The Non-Celebrity Memoir

Like me, you’re nobody famous, but you want to write a memoir—or you’ve already completed some drafts. Before you put your story on the page or publish the finished manuscript, make sure you meet the expectations of today’s readers. By “readers,” I don’t mean your family and friends.

What A Non-Celebrity Memoir Isn’t

Let’s clear something up first: a non-celebrity memoir is not a life story. That’s an autobiography—and nobody cares about the life story of someone they never heard of.

The memoir also isn’t a greatest-hits album of trauma. It’s not a revenge piece to expose an ex’s narcissism. It’s not a judgmental hatchet-job disguised as insight. It doesn’t include the memoirist’s birth or—heaven forbid—their conception. There’s no “looking back now, I understand.” There’s no “years later, I figured this out.” There’s no tidy wisdom sprinkled on top like garnish.

People who write those types of memoirs can sound needy, preachy, or, worse, downright bitter.

You don’t want that.

There’s nothing more boring and detached than telling the reader how events made you sad, upset, distraught, or some other thesaurus-driven response. That’s a violation of the “show, don’t tell” doctrine which would read like a Wikipedia page. Unless you’re writing a sleeping aid, you want to avoid that.

You Want An Emotional Snare

Instead, you want to entangle the reader in your story so they experience the same emotions you did—to empathize with you and root for you.

This exasperating voyage will take place over a stretch of time—sometimes a year, sometimes a week, sometimes a single unraveling—and never lets up. (This is a nod to the “murky middle,” where books go to die.)

If your memoir doesn’t enlist the reader in your experiences, if it doesn’t elicit an emotional response that refuses to let them go, it will fail on the most fundamental level.

Your Memoir Should Read Like a Novel

A memoir isn’t a piece of fiction, but you want yours to read like one.

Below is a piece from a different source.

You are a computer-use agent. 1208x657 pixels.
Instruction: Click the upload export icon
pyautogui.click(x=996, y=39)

The only difference is your memoir reflects your lived experiences. As with a novel that pulls you deep into the story, you want to immerse the reader in events as you first experienced them. You want the book to trap you and the reader inside the confusion at a time when neither knows what the hell is going on.

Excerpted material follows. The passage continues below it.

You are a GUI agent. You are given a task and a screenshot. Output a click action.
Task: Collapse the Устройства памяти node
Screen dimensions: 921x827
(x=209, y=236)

That close narrative distance isn’t a flaw.

That’s the whole point of your memoir.

You Don’t Want Retrospection

To keep readers engaged, you don’t want a pause in your memoir to tell them what it means or what they’re supposed to be learning. That’s pedestrian. What you want is for the substance to accumulate quietly the way it does in real life—through repetition, escalation, and consequences.

You want the reader to pull for you while they accumulate helpful information along the way. If you spoon-feed the lesson or theme, the reader will have no reason to keep turning the pages. Besides, people don’t ordinarily like being preached at.

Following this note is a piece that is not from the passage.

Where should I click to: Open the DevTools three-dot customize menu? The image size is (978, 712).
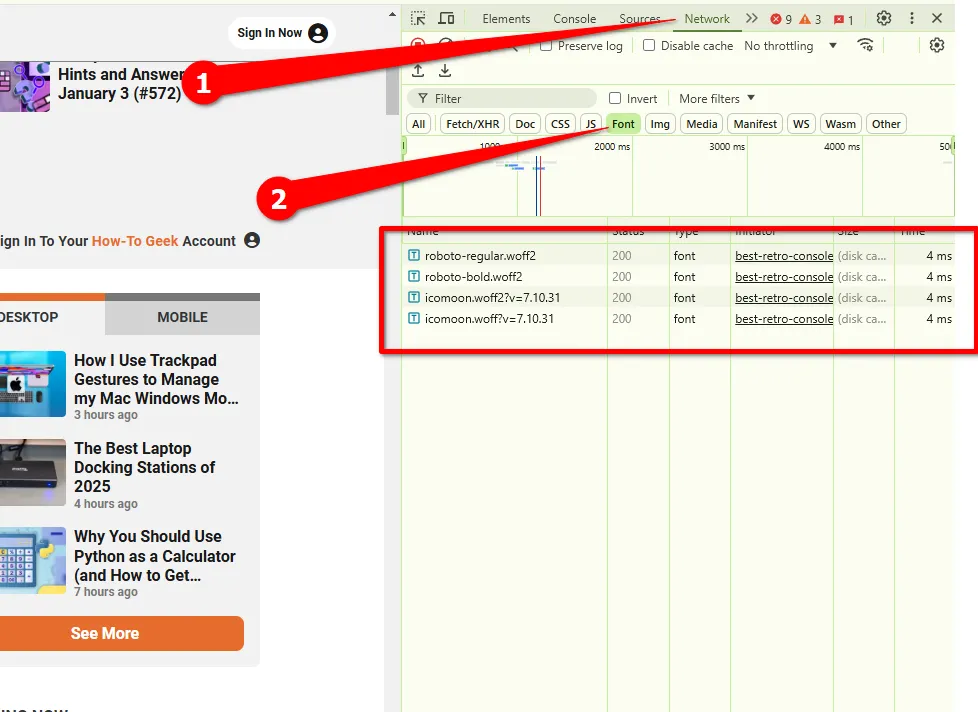911,18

You Want to Assemble a Collection of Scenes

Because the memoir should read like fiction, it must comprise scenes that include interactions with other people. Conversations that end too soon. Sounds that interrupt things. Timers. Doorbells. Text messages that shouldn’t have been sent.

You want dialogue, disagreements, interiority, and everything else that’s part of your everyday life.

That’s what builds tension and conflict—and interest in your writing.

If every chapter of the memoir doesn’t have you and others interacting in scenes, then you’re doing it all wrong. Memoir is at its best when the reader watches you repeat the same mistake again and again while you’re convinced the next time will be different. Yes, you often fail in your endeavors—until one day you don’t.

Your Voice Is Your Superpower

It’s not your fancy prose that makes the memoir effective. It’s your voice—the tone, word usage, and attitude that are unique to you.

Your voice has to feel lived-in—authentic. It should be regretful, a little defensive, and sometimes comical in the way people get when they’re cornered. You don’t need to be likable. All you need to be is precise, specific, and willing to tell the truth without checking first to see how it lands.

Your memoir must reflect honesty, no matter how self-deprecating it is or how horrible it makes you look. Most important, you can’t lie, but that doesn’t mean you give up all literary license.

In writing your memoir, you’re allowed to condense events, characters, and locations—and even recreate dialogue that you don’t remember exactly—as long as it’s in the spirit of what happened.

Tell the truth as you remember living it.

You Don’t Have to Grow

There’s no rule you must undergo radical change in your journey from page one until the end.

Personal growth stories are clichés. On the other hand, a memoir where the narrator struggles, fails, and becomes a terrible person is a book that can hold a reader’s attention. It’s your thematic story arc—whether it’s tragic, funny, or somewhere in between—that leaves the reader with a message they won’t soon forget.

You don’t have to reassure the reader that everything will be fine. You don’t have to promise that you’ll grow. You don’t have to make the reader understand. The memoir comprises the facts of your story and how you react to them—nothing more. By the end of your book, you’ll become a different person because of the emotional experiences you and the reader shared.

As memoirists, we sometimes never find the answers. Many of us still guess, still question what we’re doing, and still lie to ourselves.

That might be you—and also why your memoir will work.

You Keep Them Engaged Until the End

A contemporary, non-celebrity memoir succeeds when it says, “Stay here in the emotional gutter with me.”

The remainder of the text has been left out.